Your objective = All that is needed is the lines from the one containing "This screenshot has width=1279, height=526." through the end of the listing, printed exactly, with no pictures among them.

Stored data =
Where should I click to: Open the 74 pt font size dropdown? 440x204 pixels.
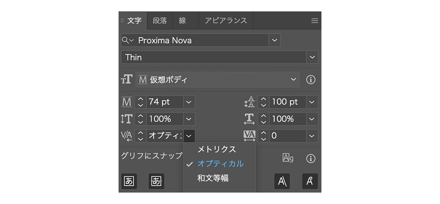pos(189,102)
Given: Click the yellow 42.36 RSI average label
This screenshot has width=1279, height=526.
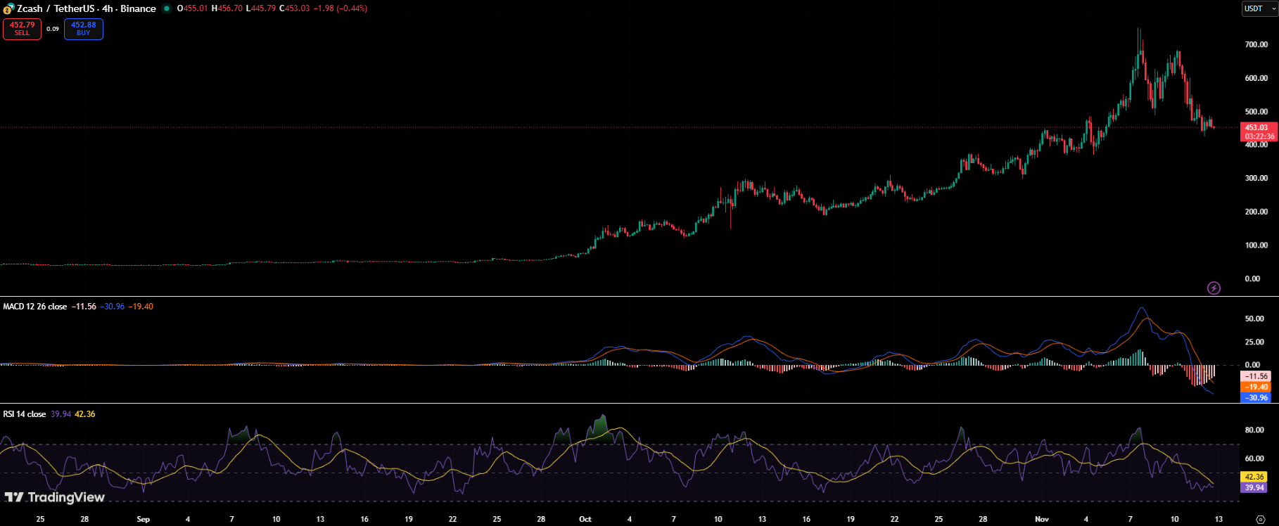Looking at the screenshot, I should [1254, 477].
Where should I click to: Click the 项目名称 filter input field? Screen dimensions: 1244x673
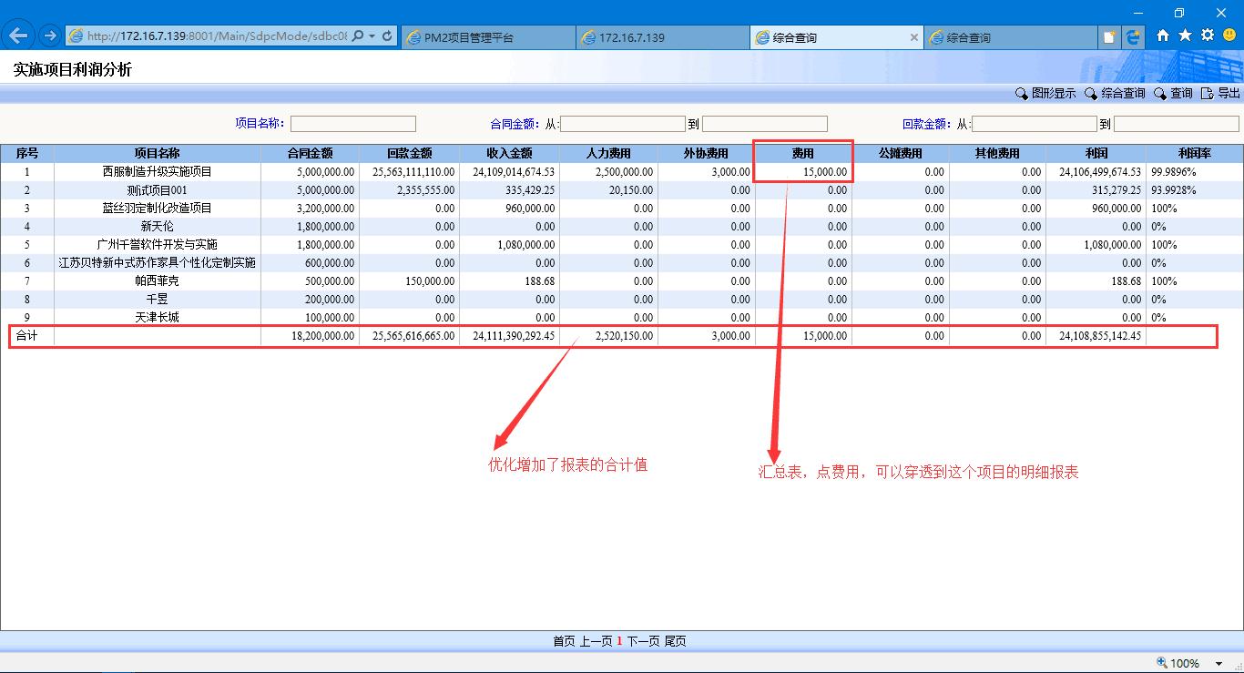click(353, 124)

Answer =
This screenshot has width=1279, height=526.
Looking at the screenshot, I should [1254, 477].
Where should I click to: Click the 项目名称 filter input field? Screen dimensions: 1244x673
click(353, 124)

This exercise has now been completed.